STORIES

Sabon Sake Ready For Climate Launchpad 2019 Global Competition

Audrey S. Darko, Chief Executive Officer (CEO) of Sabon Sake is convinced that her business will win the Climate Launchpad 2019 Global competition in the Netherlands in November.

In her words, diligence and hard work pay off.

It took some time to meet up with her, especially as she has been doing some international travel, pitching her business to potential donors and partners.

Despite her grueling travel schedule, her face lit up when I asked about Sabon Sake – the climate-smart agri-business that won her second place in the Climate Launchpad 2019 Africa Regional competition in Kenya, a few weeks ago.

Sabon Sake is a green business startup which focuses on transforming agricultural waste into soil amendments that regenerate soil health as well as isolate carbon to help mitigate climate change. This is in the quest to maximize crop yield to ensure food security in Ghana and Africa, while providing jobs and making profits. It is no wonder that her business won the theme award for Zero Hunger at the Africa Regionals competition.

Audrey S. Darko started her business while pursuing her bachelor’s degree in Business Administration at the Ashesi University.

Team Sabon Sake at their project site

When asked how she juggled her studies with business – blending academic studies with running a team of brilliant young people – she took a pause, smiled and responded, “The end goal is my fuel. Everything counts. There cannot be too much time, no. But when you find yourself carrying out a task, give it your best because it is essential. Also, my team at Sabon Sake is an amazing one. They make each goal seem within reach”.

According to Ms. Darko, participating in the Climate Launchpad competition has “built confidence in my team, made us more diligent in our thinking and work. Most importantly, it has deepened our approach to solving major problems facing our world in a greener and cleaner tech fashion”.

She expressed gratitude for the support of the Ghana Climate Innovation Centre (GCIC) in bringing Climate Launchpad to Ghana, and the investment of time and resources that the Centre has made in selecting and preparing entrepreneurs from all over Ghana for the global competition, adding: “The GCIC support and bootcamps have been monumental in helping all the participating entrepreneurs to think deeply about their business, their business model, and what it will take to take the business idea successfully to the marketplace”.

When asked how she felt about winning two awards during the African Regionals of Climate Launchpad competition, Ms. Darko expressed her excitement for the achievement. She said her team was blessed for the opportunity to seek out solutions to reduce carbon emissions, through their business.

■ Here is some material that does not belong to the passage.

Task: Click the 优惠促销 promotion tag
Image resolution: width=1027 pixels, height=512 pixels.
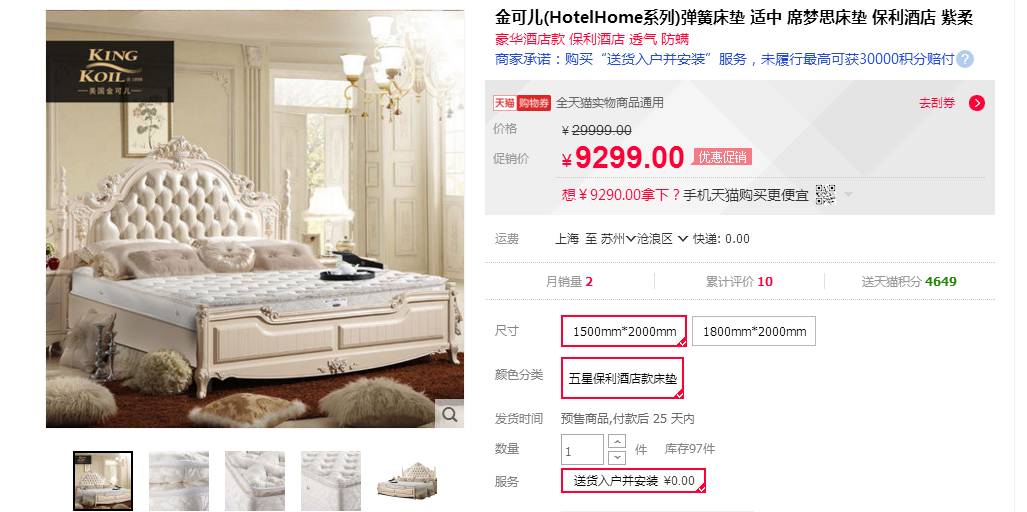Action: click(x=722, y=157)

She reiterated, “it has deepened the motivation for Sabon Sake to keep on working towards achieving the goal of creating a more regenerative agricultural ecosystem across Ghana and Africa”.

Audrey (2nd left), holding on to her award with team mates from Ghana

Climate Launchpad is the world’s largest clean-tech and green business ideas competition. It is aimed at unlocking clean-tech potential that addresses climate change. The competition creates a global stage for those ideas and offers training, coaching, knowledge and tools to help them grow into successful businesses.

This year’s competition saw the participation of over 100 teams from more than 50 countries. The competition will climax with the global competition in Amsterdam, Netherlands, on November 14th and 15th.

The Ghana Climate Innovation Centre (GCIC) is a pioneering business incubator whose objective is to support entrepreneurs and ventures involved in developing profitable and locally appropriate solutions to climate change mitigation and adaptation in Ghana. The Centre’s key focus is on building businesses operating within the areas of energy efficiency, domestic waste management, solar energy, water supply management and purification and climate-smart agriculture. GCIC is part of the World Bank Group’s infoDev Climate Technology Program. Supported by the governments of Denmark and the Netherlands, the Centre is managed by a consortium led by the Ashesi University College and including Ernst & Young, SNV Ghana, and the United Nations University Institute for Natural Resources in Africa.